One common way of displaying information about a 3D surface by using only two dimensions is to use level curves or contour lines. In the next example we will use Contour plots to illustrate bivariate KDEs. Contour plots represent data for three variables in two dimensions. Each contour line is drawn in an xy-plane by varying the x and y values and keeping the third variable as a constant. That means each line is drawn by joining points having equal value or which have the same density. Lets now plot a bivariate KDE by passing the arguments data,data2 to the kdeplot() function which specify the x-coordinates and y-coordinates of the points to be plotted.
z = np.random.randint(3,19,50)
array([ 6, 9, 13, 5, 7, 3, 5, 8, 3, 7, 8, 16, 3, 8, 16, 18, 14, 18, 5, 6, 7, 10, 17, 17, 15, 8, 12, 5, 14, 7, 6, 14, 5, 5, 6, 4, 13, 18, 5, 16, 9, 11, 9, 4, 9, 3, 16, 17, 15, 14])
Here is a two dimensional Kernel Density Estimate shown using contour plot. It displays the joint distributions of random variables ‘y’ and ‘z’. From the plot it is not clear as to which regions have high density or which regions have low density. So let us customize the density plot by color coding the contour lines.
Customizing the Bivariate density plot
Contour plots can use a colormap to color the different levels. We have applied “Greens” colormap to the above plot. “Greens” is a sequential colormap which is best to visualize numeric data that progresses from low to high by gradually increasing darkness and saturation of the color. By default, darker colors represent higher density values.

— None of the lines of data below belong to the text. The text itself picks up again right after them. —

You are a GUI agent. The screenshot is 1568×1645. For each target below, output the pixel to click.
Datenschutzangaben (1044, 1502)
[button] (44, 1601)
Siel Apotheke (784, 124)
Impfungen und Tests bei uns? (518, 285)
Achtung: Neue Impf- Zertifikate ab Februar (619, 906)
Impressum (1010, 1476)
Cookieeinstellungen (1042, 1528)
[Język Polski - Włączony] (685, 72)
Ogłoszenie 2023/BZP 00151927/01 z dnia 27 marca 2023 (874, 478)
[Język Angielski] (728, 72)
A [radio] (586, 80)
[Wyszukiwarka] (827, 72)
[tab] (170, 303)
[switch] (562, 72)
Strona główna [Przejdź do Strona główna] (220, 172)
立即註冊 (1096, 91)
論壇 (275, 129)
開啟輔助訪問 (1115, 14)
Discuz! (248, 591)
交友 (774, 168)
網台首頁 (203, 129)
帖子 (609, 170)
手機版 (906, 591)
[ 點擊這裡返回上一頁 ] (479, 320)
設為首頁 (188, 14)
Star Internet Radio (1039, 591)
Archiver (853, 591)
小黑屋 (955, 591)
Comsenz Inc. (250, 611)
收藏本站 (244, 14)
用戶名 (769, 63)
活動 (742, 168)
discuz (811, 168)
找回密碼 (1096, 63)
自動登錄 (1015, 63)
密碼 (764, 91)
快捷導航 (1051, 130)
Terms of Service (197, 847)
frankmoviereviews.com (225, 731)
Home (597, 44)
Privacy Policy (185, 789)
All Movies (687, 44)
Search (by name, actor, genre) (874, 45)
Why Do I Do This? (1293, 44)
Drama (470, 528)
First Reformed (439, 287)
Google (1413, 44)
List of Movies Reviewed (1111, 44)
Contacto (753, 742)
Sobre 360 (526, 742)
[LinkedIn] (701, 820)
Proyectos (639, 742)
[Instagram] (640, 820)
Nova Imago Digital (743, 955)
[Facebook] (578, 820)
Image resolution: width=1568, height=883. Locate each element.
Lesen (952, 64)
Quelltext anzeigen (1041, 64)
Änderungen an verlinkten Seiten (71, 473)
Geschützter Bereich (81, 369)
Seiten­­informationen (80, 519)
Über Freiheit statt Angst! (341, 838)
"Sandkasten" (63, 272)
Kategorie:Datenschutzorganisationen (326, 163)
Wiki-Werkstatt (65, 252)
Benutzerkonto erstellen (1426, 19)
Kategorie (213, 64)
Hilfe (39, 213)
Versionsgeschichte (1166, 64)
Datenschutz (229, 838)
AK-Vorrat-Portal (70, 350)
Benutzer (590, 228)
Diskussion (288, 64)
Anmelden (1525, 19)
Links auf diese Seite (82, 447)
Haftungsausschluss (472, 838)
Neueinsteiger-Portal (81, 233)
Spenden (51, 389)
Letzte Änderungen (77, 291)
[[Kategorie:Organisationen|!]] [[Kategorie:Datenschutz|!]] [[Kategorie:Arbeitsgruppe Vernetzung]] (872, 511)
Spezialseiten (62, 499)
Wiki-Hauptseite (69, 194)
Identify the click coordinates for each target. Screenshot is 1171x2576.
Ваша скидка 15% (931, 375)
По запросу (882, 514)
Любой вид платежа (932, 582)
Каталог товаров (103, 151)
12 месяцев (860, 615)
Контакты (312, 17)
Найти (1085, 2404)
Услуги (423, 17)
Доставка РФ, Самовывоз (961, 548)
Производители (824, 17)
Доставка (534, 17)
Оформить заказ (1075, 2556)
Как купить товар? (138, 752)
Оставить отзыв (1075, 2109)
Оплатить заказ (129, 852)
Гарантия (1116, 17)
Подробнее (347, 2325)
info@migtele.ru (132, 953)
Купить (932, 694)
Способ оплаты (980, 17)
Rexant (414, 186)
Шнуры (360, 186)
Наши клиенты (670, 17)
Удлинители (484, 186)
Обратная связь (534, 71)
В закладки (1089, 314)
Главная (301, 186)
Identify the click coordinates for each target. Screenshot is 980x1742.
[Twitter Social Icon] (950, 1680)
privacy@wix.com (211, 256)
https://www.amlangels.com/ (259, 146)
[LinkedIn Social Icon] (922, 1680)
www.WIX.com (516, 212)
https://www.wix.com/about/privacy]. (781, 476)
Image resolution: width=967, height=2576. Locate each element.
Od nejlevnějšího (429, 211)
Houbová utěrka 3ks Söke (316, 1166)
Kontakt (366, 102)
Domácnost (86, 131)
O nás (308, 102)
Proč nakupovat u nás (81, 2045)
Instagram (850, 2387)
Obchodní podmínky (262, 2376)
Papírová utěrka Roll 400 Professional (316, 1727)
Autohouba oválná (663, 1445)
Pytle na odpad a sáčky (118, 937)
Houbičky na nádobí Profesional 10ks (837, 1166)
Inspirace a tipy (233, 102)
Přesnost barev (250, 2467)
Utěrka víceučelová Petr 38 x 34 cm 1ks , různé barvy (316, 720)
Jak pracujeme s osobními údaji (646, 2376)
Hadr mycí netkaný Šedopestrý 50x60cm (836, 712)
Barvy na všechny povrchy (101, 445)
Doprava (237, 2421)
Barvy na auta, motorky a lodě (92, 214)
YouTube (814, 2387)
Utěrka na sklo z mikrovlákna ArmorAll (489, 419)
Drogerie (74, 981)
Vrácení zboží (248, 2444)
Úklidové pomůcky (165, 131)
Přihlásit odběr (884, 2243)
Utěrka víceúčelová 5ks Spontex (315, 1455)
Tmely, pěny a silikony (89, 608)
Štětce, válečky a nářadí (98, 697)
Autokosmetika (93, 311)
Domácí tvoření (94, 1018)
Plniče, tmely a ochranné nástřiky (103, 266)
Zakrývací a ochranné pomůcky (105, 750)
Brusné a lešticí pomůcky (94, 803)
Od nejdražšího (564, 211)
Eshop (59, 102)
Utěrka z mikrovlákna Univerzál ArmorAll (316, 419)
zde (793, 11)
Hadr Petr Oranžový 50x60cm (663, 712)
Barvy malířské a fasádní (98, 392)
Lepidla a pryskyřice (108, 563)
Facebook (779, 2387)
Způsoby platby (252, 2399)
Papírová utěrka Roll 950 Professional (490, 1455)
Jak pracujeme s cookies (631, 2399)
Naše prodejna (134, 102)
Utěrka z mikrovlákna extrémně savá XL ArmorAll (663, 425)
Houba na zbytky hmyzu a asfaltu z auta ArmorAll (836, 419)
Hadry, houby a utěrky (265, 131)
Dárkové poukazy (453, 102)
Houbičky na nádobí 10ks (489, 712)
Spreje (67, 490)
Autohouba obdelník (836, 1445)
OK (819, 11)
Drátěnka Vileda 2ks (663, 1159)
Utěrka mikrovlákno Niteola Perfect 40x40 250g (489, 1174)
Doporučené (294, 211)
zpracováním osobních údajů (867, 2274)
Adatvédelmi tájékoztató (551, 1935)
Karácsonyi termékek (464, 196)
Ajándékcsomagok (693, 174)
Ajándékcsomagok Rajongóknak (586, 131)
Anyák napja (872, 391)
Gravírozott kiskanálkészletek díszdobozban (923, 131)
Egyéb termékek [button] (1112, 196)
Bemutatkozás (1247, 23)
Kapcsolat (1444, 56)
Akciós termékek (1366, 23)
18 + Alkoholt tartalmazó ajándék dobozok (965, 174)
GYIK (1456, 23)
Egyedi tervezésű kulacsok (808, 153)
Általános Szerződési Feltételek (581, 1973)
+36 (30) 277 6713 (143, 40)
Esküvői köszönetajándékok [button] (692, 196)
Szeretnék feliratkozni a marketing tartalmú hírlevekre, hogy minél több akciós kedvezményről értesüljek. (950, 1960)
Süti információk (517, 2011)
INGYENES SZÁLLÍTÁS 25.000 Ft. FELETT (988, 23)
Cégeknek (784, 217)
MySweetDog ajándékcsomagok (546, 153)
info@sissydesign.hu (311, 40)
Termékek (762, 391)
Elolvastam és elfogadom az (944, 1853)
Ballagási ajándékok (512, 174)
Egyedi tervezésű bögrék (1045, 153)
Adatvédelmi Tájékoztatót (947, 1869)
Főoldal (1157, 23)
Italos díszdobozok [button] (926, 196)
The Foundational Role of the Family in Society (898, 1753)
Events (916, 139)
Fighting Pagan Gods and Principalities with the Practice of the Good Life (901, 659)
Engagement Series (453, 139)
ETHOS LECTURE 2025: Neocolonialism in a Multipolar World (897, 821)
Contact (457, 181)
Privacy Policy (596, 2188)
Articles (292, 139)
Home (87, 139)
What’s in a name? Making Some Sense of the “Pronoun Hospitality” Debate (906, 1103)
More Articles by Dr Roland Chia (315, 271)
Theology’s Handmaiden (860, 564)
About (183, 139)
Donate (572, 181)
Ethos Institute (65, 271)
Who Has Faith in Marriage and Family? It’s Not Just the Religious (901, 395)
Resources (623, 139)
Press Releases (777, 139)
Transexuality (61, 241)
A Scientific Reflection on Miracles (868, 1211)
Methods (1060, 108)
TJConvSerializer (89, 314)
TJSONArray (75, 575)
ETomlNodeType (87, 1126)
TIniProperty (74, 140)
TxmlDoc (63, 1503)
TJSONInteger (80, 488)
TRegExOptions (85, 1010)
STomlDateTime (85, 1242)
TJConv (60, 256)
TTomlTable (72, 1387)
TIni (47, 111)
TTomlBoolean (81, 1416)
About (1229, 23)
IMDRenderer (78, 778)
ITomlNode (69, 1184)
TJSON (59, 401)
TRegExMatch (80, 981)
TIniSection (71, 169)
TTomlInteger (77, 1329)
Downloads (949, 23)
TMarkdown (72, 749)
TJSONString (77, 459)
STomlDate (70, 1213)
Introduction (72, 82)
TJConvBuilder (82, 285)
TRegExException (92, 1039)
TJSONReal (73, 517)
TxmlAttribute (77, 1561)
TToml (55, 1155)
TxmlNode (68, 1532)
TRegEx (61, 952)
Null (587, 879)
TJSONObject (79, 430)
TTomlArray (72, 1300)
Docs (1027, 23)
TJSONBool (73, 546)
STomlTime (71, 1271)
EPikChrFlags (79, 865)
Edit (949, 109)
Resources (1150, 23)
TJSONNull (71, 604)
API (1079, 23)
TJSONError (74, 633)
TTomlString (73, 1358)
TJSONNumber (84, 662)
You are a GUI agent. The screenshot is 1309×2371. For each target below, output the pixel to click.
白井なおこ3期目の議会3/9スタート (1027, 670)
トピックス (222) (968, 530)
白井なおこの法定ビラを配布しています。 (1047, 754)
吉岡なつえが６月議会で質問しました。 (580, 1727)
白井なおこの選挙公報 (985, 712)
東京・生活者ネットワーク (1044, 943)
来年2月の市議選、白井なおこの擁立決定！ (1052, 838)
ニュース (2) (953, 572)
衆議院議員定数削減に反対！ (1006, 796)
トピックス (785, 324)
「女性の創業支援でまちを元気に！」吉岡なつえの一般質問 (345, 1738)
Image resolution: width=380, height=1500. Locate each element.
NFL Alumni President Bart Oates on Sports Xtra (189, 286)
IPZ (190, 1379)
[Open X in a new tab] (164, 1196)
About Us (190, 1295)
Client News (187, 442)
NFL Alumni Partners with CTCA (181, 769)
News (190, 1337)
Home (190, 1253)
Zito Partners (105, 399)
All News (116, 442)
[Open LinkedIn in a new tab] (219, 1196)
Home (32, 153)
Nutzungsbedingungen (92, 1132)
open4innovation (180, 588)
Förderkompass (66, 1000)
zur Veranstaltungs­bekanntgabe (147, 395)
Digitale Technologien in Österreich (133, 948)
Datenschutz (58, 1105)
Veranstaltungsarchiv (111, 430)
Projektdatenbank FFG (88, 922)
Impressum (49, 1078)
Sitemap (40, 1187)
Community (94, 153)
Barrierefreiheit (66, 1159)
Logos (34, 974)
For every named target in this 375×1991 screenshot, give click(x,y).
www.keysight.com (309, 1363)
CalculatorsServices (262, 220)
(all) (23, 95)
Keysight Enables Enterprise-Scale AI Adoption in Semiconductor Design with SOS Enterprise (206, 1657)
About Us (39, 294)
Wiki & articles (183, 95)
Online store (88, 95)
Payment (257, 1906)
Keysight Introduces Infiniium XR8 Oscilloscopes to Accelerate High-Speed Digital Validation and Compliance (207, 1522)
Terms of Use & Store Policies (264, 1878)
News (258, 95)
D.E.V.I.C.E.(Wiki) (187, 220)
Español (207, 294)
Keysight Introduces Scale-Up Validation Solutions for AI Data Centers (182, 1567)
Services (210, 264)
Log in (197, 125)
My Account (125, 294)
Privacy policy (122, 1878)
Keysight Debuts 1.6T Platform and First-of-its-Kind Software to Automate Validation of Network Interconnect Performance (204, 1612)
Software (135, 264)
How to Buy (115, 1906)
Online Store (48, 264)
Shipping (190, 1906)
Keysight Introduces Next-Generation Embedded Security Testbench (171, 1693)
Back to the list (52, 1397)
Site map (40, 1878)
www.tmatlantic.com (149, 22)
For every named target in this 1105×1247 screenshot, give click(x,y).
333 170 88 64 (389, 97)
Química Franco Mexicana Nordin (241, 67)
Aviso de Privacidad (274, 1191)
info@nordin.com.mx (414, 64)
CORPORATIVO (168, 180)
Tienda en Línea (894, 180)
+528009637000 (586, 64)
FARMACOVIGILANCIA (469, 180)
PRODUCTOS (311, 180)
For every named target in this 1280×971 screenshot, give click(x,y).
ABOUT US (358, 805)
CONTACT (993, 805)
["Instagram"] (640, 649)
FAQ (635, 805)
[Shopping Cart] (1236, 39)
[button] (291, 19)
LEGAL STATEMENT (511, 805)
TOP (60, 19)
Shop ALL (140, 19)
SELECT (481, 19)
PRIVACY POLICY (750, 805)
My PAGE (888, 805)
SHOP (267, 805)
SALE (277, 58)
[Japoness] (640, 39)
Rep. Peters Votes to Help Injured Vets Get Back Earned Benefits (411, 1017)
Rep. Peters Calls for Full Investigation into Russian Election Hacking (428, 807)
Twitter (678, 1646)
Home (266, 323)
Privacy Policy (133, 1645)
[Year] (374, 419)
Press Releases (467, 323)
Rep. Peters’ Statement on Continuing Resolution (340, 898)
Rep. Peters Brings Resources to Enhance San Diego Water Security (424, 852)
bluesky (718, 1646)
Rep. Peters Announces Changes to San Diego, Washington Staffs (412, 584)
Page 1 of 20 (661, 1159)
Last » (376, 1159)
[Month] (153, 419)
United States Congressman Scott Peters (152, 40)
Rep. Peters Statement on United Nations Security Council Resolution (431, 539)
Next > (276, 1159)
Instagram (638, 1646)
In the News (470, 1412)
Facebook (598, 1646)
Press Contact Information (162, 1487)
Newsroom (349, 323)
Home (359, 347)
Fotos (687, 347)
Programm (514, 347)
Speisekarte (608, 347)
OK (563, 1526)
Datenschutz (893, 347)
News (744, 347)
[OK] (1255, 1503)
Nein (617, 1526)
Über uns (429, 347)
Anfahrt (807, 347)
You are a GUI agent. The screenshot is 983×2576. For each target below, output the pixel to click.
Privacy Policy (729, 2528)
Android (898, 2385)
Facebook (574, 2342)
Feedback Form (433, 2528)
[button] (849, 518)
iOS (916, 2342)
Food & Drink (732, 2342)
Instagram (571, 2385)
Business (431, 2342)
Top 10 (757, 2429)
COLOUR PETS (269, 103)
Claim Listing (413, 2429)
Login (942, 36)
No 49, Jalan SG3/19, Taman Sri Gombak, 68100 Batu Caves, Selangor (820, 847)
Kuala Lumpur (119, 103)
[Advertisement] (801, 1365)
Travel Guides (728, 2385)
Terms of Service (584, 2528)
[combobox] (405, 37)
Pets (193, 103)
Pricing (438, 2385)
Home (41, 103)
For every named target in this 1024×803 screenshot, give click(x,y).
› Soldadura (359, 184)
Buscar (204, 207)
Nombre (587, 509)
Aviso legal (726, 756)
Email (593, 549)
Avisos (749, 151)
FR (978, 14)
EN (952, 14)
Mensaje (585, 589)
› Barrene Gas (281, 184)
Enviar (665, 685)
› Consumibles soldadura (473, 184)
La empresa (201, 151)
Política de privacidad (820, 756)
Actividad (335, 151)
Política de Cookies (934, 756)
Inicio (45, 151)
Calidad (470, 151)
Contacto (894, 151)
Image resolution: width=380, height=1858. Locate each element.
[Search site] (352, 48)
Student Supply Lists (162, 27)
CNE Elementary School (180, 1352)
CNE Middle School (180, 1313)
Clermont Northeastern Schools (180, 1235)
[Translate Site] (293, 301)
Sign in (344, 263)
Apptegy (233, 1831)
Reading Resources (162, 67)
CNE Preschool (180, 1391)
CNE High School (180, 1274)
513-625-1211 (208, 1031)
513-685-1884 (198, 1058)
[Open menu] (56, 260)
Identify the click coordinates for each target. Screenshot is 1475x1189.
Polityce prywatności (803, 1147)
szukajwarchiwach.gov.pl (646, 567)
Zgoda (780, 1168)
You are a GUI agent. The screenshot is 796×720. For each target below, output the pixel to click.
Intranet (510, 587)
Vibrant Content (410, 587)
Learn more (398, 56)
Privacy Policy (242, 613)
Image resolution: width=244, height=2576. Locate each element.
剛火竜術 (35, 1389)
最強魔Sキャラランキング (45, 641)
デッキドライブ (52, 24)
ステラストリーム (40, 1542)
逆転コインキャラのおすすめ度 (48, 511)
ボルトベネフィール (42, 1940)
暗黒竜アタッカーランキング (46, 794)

We can also specify the number of levels that we want to see in the contour plot. If there are too few levels in the map, important details may be lost, while too many levels makes the plot look cluttered.
By setting the parameter ‘shade’ to True, the area between adjacent contour lines can be filled with varying shades of a color. The darker the shade of the color, the higher is the density.
You can add a vertical colorbar to the right side of the plot by setting the parameter ‘cbar’ to True.